* **Task statement**
Turn all the entries below into a numbered list with one line per item, and drop any blank lines.

* BEGIN Exercise materials *

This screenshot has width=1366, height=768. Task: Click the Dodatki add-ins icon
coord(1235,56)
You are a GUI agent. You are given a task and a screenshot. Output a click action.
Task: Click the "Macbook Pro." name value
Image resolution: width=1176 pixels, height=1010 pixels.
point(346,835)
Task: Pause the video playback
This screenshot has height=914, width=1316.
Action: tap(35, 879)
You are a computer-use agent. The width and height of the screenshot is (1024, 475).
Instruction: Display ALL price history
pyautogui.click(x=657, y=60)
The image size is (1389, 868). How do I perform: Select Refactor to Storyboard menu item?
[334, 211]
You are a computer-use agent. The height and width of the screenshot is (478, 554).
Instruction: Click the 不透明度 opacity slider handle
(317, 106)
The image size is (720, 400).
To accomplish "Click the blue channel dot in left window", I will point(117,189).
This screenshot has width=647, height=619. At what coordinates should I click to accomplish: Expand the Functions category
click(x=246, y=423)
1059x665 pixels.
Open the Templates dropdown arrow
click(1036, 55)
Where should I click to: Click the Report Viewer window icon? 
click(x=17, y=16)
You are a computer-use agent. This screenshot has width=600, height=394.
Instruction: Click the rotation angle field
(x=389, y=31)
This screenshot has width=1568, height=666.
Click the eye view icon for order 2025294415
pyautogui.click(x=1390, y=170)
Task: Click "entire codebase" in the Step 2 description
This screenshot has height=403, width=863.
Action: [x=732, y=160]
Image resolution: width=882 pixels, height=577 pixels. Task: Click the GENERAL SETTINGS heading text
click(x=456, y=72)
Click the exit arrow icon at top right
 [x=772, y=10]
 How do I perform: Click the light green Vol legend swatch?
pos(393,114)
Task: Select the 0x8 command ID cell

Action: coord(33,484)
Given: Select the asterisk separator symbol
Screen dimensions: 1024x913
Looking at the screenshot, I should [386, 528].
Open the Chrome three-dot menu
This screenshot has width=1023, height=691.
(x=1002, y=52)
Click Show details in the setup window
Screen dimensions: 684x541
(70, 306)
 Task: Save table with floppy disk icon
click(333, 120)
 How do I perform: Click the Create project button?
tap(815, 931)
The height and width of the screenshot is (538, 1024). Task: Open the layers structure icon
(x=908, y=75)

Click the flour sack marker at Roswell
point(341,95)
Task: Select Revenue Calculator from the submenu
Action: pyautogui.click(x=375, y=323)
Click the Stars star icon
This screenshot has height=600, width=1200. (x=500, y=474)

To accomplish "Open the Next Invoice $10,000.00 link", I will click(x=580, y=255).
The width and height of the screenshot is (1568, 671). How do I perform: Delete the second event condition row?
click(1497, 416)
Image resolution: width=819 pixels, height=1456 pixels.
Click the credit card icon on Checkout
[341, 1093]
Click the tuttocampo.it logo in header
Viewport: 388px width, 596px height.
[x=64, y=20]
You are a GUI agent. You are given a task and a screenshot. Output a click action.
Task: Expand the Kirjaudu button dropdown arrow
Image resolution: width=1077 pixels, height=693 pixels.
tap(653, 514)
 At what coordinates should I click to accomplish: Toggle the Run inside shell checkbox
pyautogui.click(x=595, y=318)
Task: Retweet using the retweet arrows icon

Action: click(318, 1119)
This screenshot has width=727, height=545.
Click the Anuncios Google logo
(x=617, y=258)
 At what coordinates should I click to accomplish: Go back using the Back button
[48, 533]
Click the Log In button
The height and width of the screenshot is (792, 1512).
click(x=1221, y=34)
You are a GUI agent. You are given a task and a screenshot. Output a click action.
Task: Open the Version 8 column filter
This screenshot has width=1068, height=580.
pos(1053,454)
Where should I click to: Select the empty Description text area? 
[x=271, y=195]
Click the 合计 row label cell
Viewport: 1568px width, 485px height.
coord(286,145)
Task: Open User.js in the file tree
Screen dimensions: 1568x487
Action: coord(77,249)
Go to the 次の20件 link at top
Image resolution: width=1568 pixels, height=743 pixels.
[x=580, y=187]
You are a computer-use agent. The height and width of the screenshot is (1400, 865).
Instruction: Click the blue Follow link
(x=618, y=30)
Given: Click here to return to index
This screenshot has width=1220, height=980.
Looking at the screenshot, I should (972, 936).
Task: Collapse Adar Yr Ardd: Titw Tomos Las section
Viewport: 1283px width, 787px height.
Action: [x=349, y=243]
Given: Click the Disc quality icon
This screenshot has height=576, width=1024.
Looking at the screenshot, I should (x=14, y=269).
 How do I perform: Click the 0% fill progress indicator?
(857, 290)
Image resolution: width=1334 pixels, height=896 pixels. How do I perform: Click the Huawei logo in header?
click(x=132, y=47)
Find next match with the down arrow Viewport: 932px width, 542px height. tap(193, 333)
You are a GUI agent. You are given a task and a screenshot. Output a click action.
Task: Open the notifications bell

* END Exercise materials *

* **The response**
1. This screenshot has width=1366, height=768. Task: Click the Dodatki add-ins icon
2. coord(1235,56)
3. You are a GUI agent. You are given a task and a screenshot. Output a click action.
4. Task: Click the "Macbook Pro." name value
5. Image resolution: width=1176 pixels, height=1010 pixels.
6. point(346,835)
7. Task: Pause the video playback
8. This screenshot has height=914, width=1316.
9. Action: tap(35, 879)
10. You are a computer-use agent. The width and height of the screenshot is (1024, 475).
11. Instruction: Display ALL price history
12. pyautogui.click(x=657, y=60)
13. The image size is (1389, 868). How do I perform: Select Refactor to Storyboard menu item?
14. [334, 211]
15. You are a computer-use agent. The height and width of the screenshot is (478, 554).
16. Instruction: Click the 不透明度 opacity slider handle
17. (317, 106)
18. The image size is (720, 400).
19. To accomplish "Click the blue channel dot in left window", I will point(117,189).
20. This screenshot has width=647, height=619. At what coordinates should I click to accomplish: Expand the Functions category
21. click(x=246, y=423)
22. 1059x665 pixels.
23. Open the Templates dropdown arrow
24. click(1036, 55)
25. Where should I click to: Click the Report Viewer window icon? 
26. click(x=17, y=16)
27. You are a computer-use agent. This screenshot has width=600, height=394.
28. Instruction: Click the rotation angle field
29. (x=389, y=31)
30. This screenshot has width=1568, height=666.
31. Click the eye view icon for order 2025294415
32. pyautogui.click(x=1390, y=170)
33. Task: Click "entire codebase" in the Step 2 description
34. This screenshot has height=403, width=863.
35. Action: [x=732, y=160]
36. Image resolution: width=882 pixels, height=577 pixels. Task: Click the GENERAL SETTINGS heading text
37. click(x=456, y=72)
38. Click the exit arrow icon at top right
39.  [x=772, y=10]
40.  How do I perform: Click the light green Vol legend swatch?
41. pos(393,114)
42. Task: Select the 0x8 command ID cell
43. Action: coord(33,484)
44. Given: Select the asterisk separator symbol
45. Screen dimensions: 1024x913
46. Looking at the screenshot, I should [386, 528].
47. Open the Chrome three-dot menu
48. This screenshot has width=1023, height=691.
49. (x=1002, y=52)
50. Click Show details in the setup window
51. Screen dimensions: 684x541
52. (70, 306)
53.  Task: Save table with floppy disk icon
54. click(333, 120)
55.  How do I perform: Click the Create project button?
56. tap(815, 931)
57. The height and width of the screenshot is (538, 1024). Task: Open the layers structure icon
58. (x=908, y=75)
59. Click the flour sack marker at Roswell
60. point(341,95)
61. Task: Select Revenue Calculator from the submenu
62. Action: pyautogui.click(x=375, y=323)
63. Click the Stars star icon
64. This screenshot has height=600, width=1200. (x=500, y=474)
65. To accomplish "Open the Next Invoice $10,000.00 link", I will click(x=580, y=255).
66. The width and height of the screenshot is (1568, 671). How do I perform: Delete the second event condition row?
67. click(1497, 416)
68. Image resolution: width=819 pixels, height=1456 pixels.
69. Click the credit card icon on Checkout
70. [341, 1093]
71. Click the tuttocampo.it logo in header
72. Viewport: 388px width, 596px height.
73. [x=64, y=20]
74. You are a GUI agent. You are given a task and a screenshot. Output a click action.
75. Task: Expand the Kirjaudu button dropdown arrow
76. Image resolution: width=1077 pixels, height=693 pixels.
77. tap(653, 514)
78.  At what coordinates should I click to accomplish: Toggle the Run inside shell checkbox
79. pyautogui.click(x=595, y=318)
80. Task: Retweet using the retweet arrows icon
81. Action: click(318, 1119)
82. This screenshot has width=727, height=545.
83. Click the Anuncios Google logo
84. (x=617, y=258)
85.  At what coordinates should I click to accomplish: Go back using the Back button
86. [48, 533]
87. Click the Log In button
88. The height and width of the screenshot is (792, 1512).
89. click(x=1221, y=34)
90. You are a GUI agent. You are given a task and a screenshot. Output a click action.
91. Task: Open the Version 8 column filter
92. This screenshot has width=1068, height=580.
93. pos(1053,454)
94. Where should I click to: Select the empty Description text area? 
95. [x=271, y=195]
96. Click the 合计 row label cell
97. Viewport: 1568px width, 485px height.
98. coord(286,145)
99. Task: Open User.js in the file tree
100. Screen dimensions: 1568x487
101. Action: coord(77,249)
102. Go to the 次の20件 link at top
103. Image resolution: width=1568 pixels, height=743 pixels.
104. [x=580, y=187]
105. You are a computer-use agent. The height and width of the screenshot is (1400, 865).
106. Instruction: Click the blue Follow link
107. (x=618, y=30)
108. Given: Click here to return to index
109. This screenshot has width=1220, height=980.
110. Looking at the screenshot, I should (972, 936).
111. Task: Collapse Adar Yr Ardd: Titw Tomos Las section
112. Viewport: 1283px width, 787px height.
113. Action: [x=349, y=243]
114. Given: Click the Disc quality icon
115. This screenshot has height=576, width=1024.
116. Looking at the screenshot, I should (x=14, y=269).
117.  How do I perform: Click the 0% fill progress indicator?
118. (857, 290)
119. Image resolution: width=1334 pixels, height=896 pixels. How do I perform: Click the Huawei logo in header?
120. click(x=132, y=47)
121. Find next match with the down arrow Viewport: 932px width, 542px height. tap(193, 333)
122. You are a GUI agent. You are given a task and a screenshot. Output a click action.
123. Task: Open the notifications bell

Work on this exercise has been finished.